Prof. Dr. Christoph Meinel, Vorstands­vor­sit­zender von MINT Zukunft schaffen: „Wir müssen die MINT-Kompe­tenzen in den Schulen stärken. Die im MINT-Herbstre­port durch­ge­führten Analysen zu den PISA-Ergeb­nissen zeigen, dass eine geringere Bildungs­nähe im Eltern­haus und ein (zu) viele Stunden pro Tag umfas­sender Konsum digitaler Medien mit gerin­geren PISA-Ergeb­nissen einher­gehen. Bessere Ergeb­nisse wurden erreicht, wenn die Schulen die Kinder zum Beispiel durch digitalen Unter­richt gut während der Schul­schlie­ßungen unter­stützen konnten. Positiv wirkt sich vor allem aus, wenn die Schulen eine positive Einstel­lung zum Mathe­matik-Unter­richt und eine gute Lernat­mo­sphäre schaffen können. Wichtig ist es daher, digitale Bildung und MINT, vor allem Mathe­matik an den Schulen zu stärken.“

Edith Wolf und Prof. Dr. Carsten Busch, Vorstände des Nati­o­nalen MINT Forums: „Wir brauchen in Deut­sch­land dringend mehr gut ausge­bil­dete MINT-Fach­kräfte, um wichtige Trans­for­ma­ti­ons­pro­zesse erfolg­reich zu gestalten. Dafür ist es entschei­dend, dass wir auf mehr Chan­cen­ge­rech­tig­keit im Bildungs­system hina­r­beiten und junge Menschen früh­zeitig für MINT begeis­tern, um den seit langem sinkenden schu­li­schen Leis­tungen in den MINT-Diszi­plinen entge­gen­zu­wirken. Hier ist das Start­chan­cen­pro­gramm ein erster wichtiger Schritt.
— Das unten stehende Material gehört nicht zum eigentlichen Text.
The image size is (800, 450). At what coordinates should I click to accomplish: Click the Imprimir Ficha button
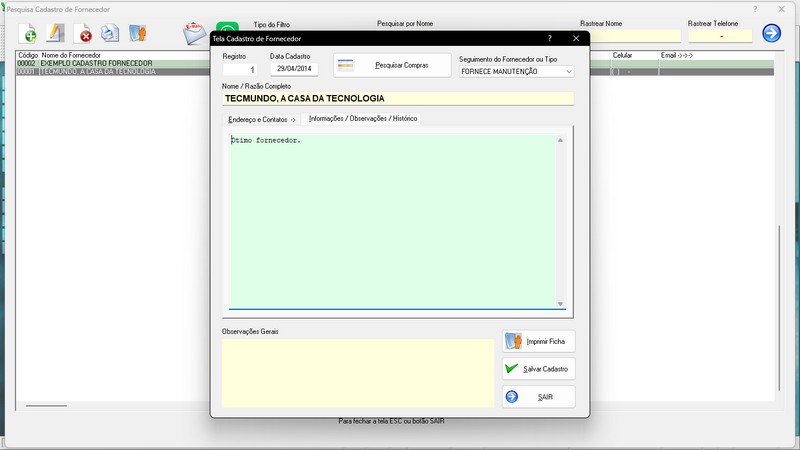[x=539, y=342]
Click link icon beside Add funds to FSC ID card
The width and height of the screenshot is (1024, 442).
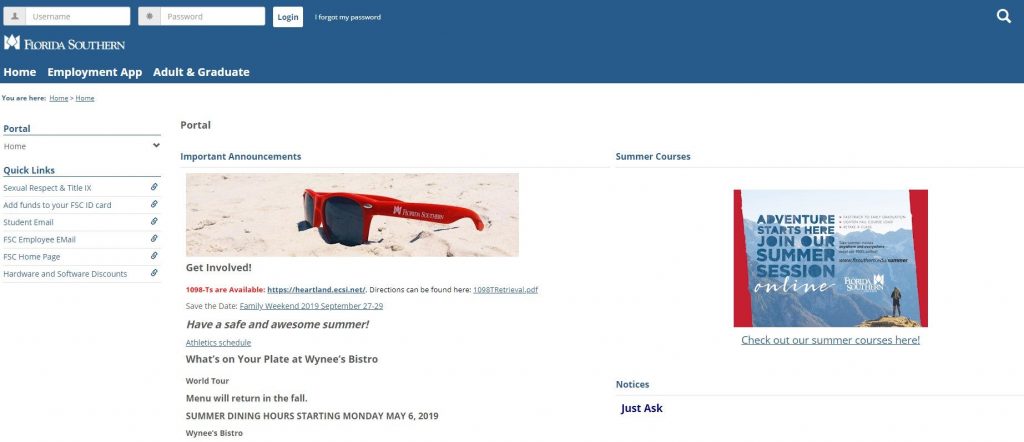click(154, 204)
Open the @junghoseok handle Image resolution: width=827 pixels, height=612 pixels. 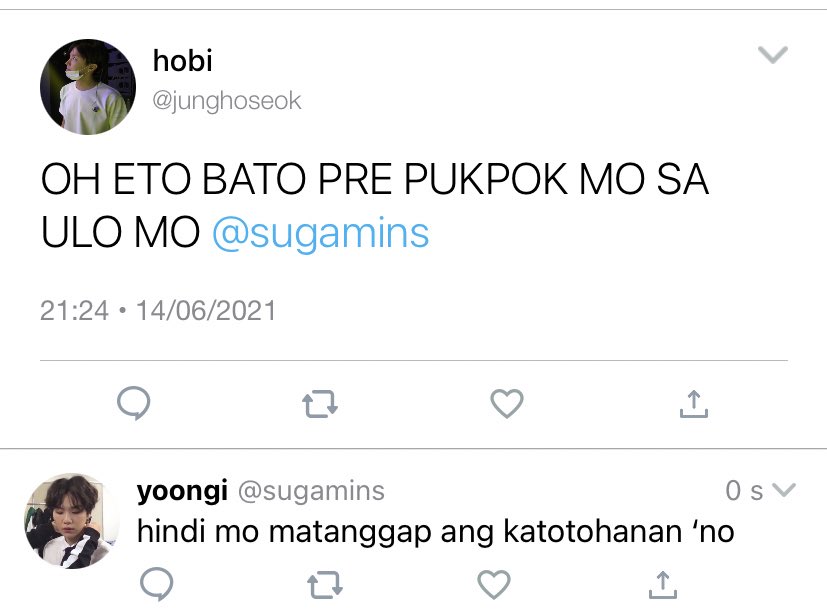[x=227, y=100]
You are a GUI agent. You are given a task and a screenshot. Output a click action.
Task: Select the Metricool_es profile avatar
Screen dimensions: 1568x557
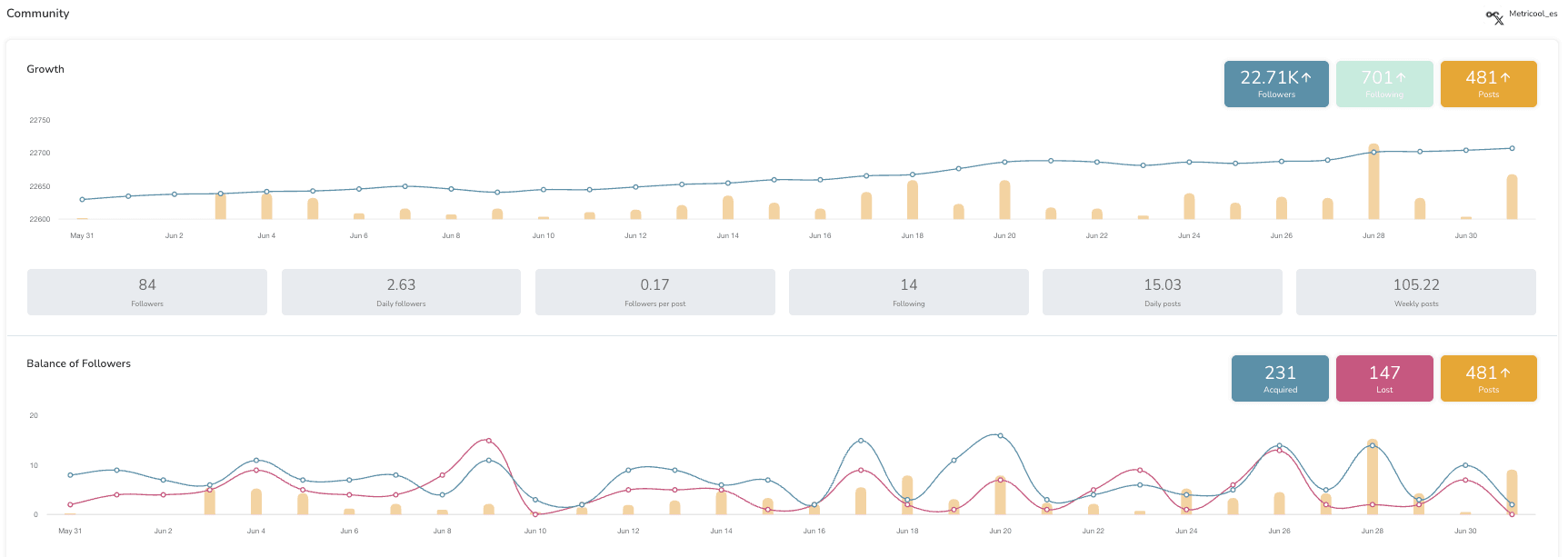click(1492, 15)
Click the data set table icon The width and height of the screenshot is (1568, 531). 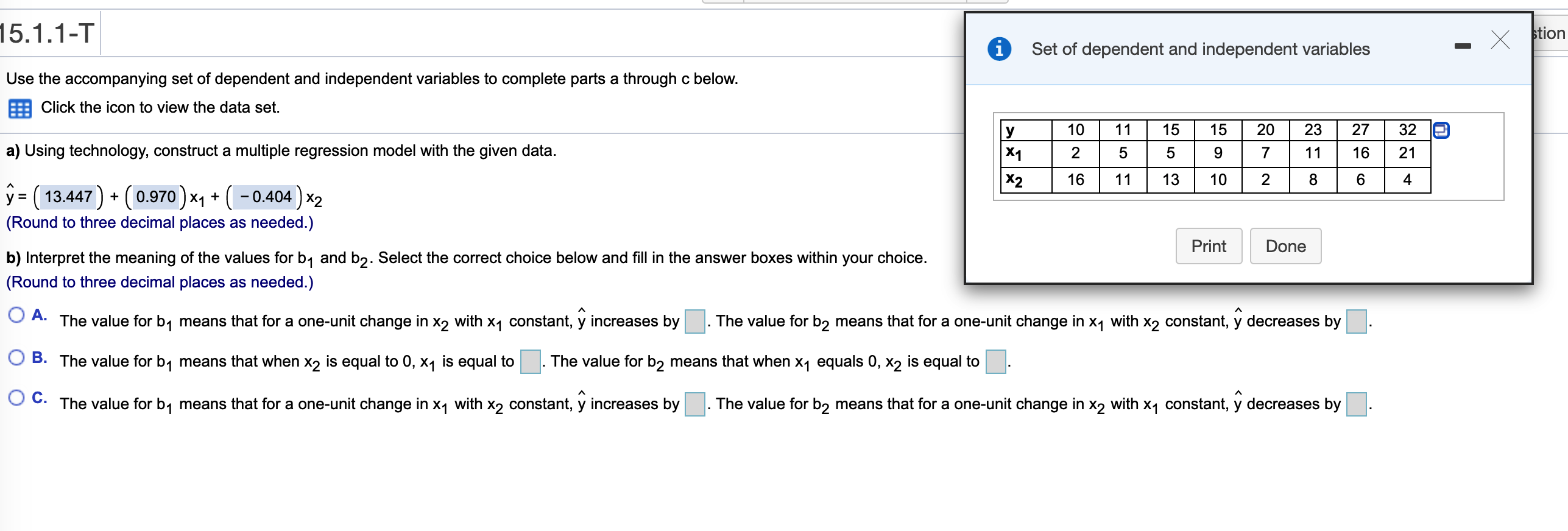19,107
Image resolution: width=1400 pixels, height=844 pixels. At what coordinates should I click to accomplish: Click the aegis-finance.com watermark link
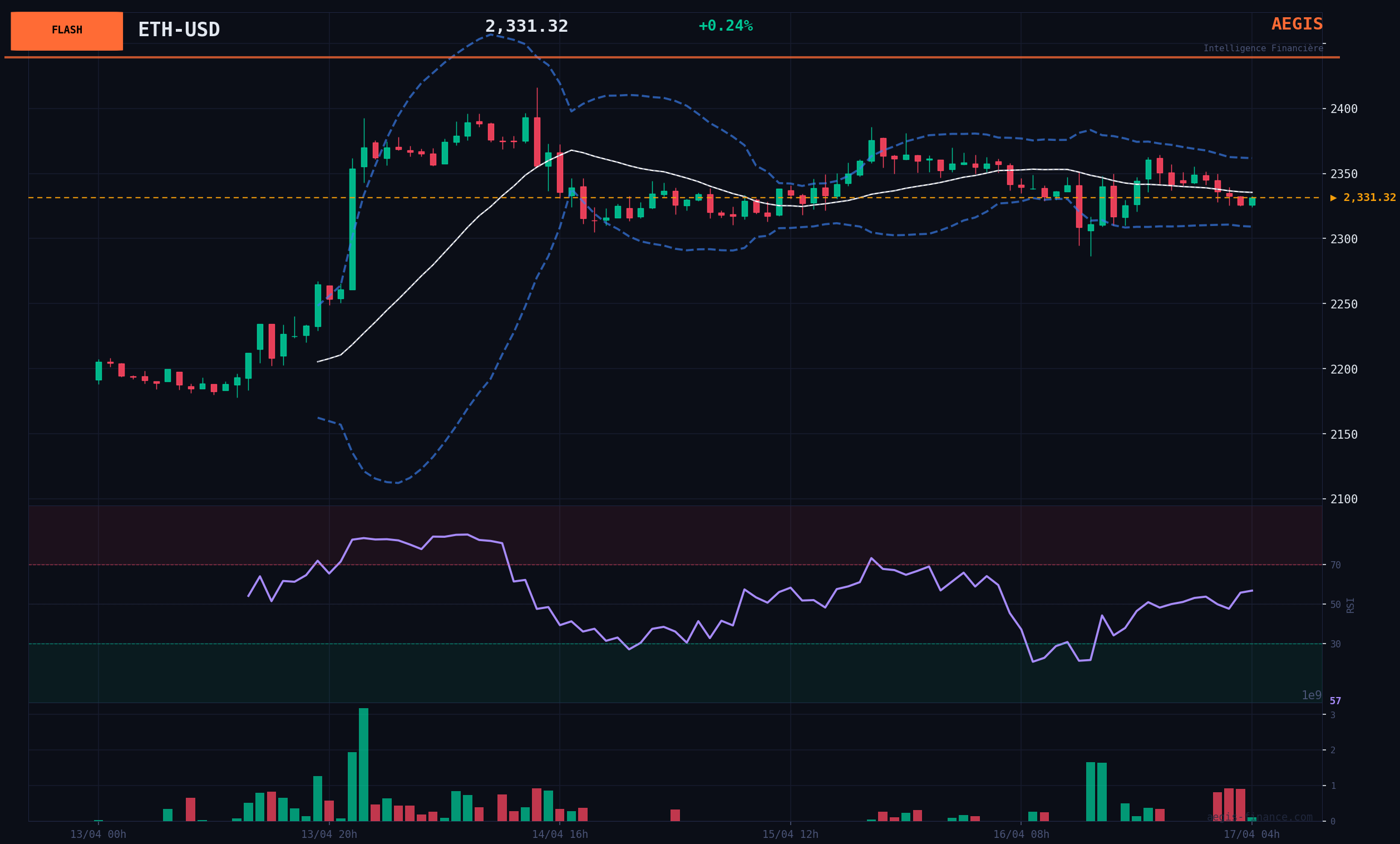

Wir begrüßen hier die Idee der Einbin­dung von außer­schu­li­schen MINT-Lernorten, da die Schulen alleine die Probleme nicht werden lösen können. MINT-Lernorte sind in der Lage, mit inno­va­tiver Projekt­a­r­beit die Kinder und Jugend­li­chen in ihrer Lebens­wirk­lich­keit besonders im Ganztag zu erreichen. Die Sicherung der MINT-Lehr­kräf­te­basis und mehr Berufs- und Studie­n­o­ri­en­tie­rung sind weitere wichtige poli­ti­sche Maßnahmen, die durch ein gemein­sames Vorgehen auf Bundes- sowie auf Landes­ebene umgesetzt werden sollten.“

Über den MINT-Report

Der MINT-Report wird zweimal jährlich vom Institut der deutschen Wirt­schaft Köln erstellt. Die Studie entsteht im Auftrag folgender Mitglieder des Nati­o­nalen MINT Forums: Bundes­ver­ei­ni­gung der Deutschen Arbeit­ge­ber­ver­bände, Arbeit­ge­ber­ver­band Gesamt­me­tall und MINT Zukunft schaffen.